With pictures omitted, copy exactly the lines from the one containing "This screenshot has" through the end of the records below.
━━━━━ Records for processing
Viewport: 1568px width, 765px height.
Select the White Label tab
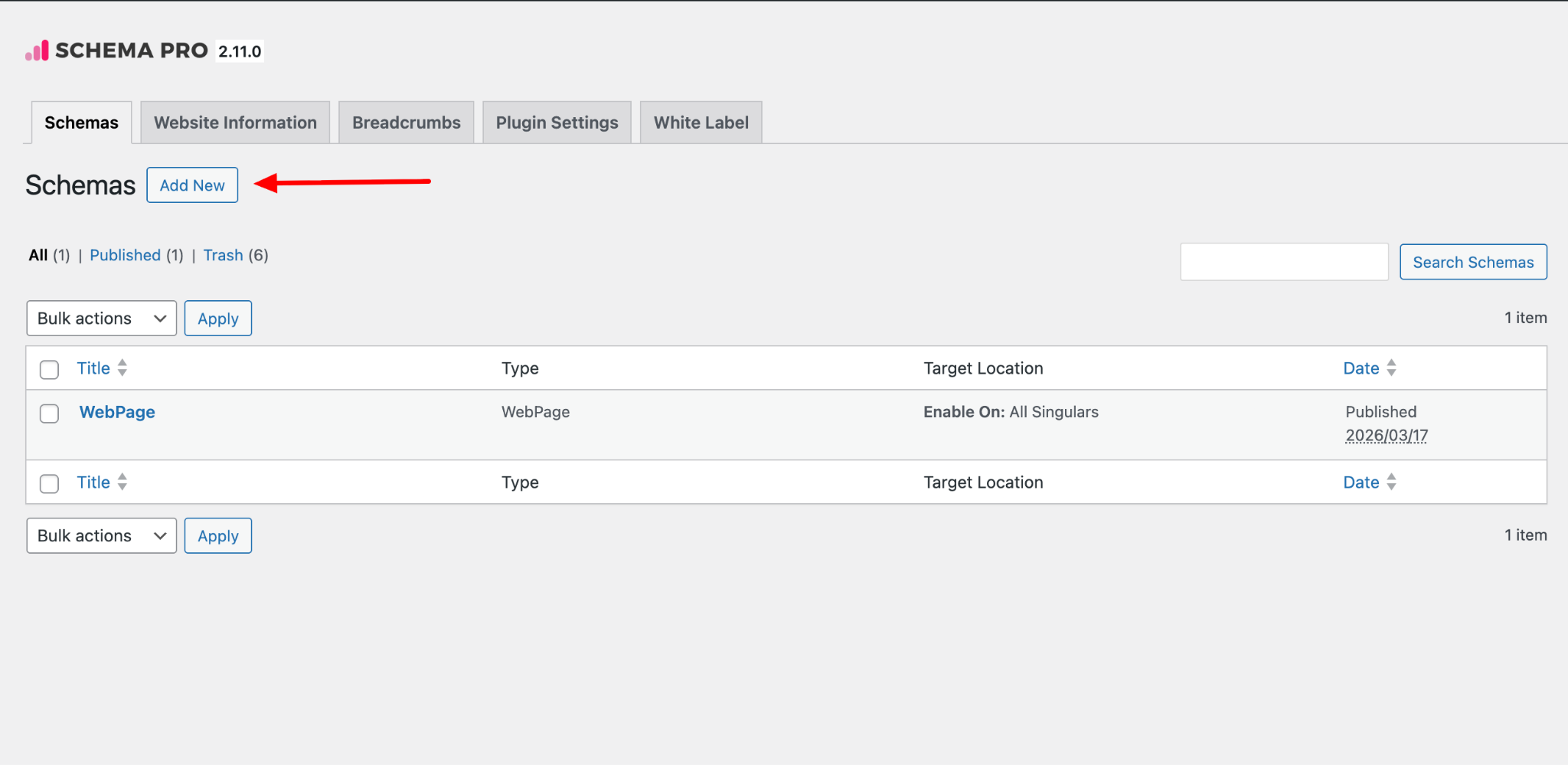tap(701, 123)
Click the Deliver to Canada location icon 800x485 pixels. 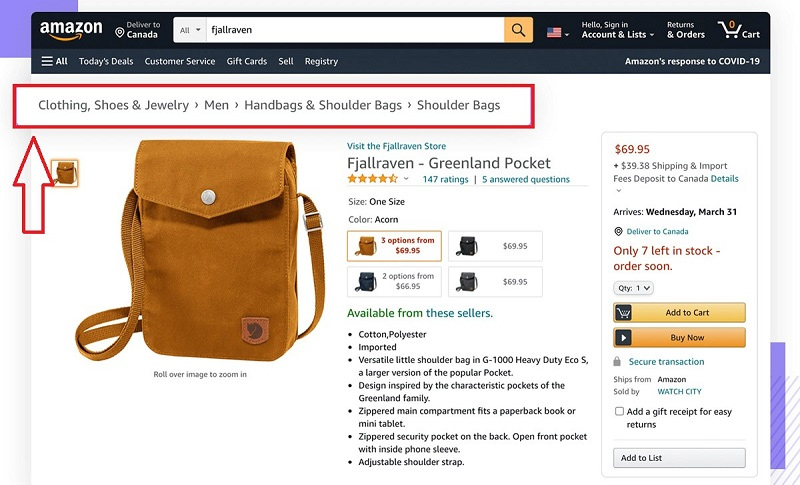(x=120, y=32)
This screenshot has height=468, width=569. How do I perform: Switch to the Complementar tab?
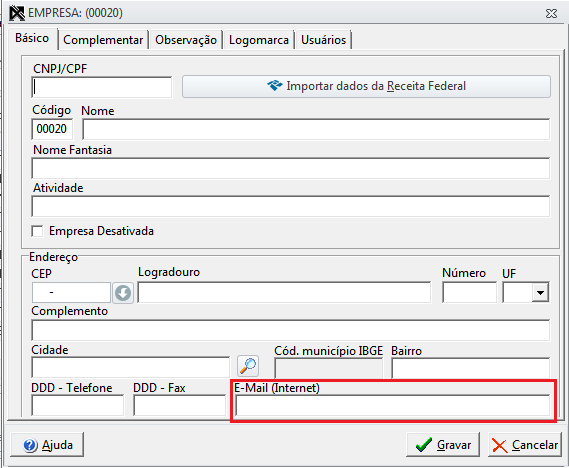click(x=103, y=40)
━━━━━━━━━━
## Result
This screenshot has height=468, width=569. How do I perform: Switch to the Complementar tab?
click(x=103, y=40)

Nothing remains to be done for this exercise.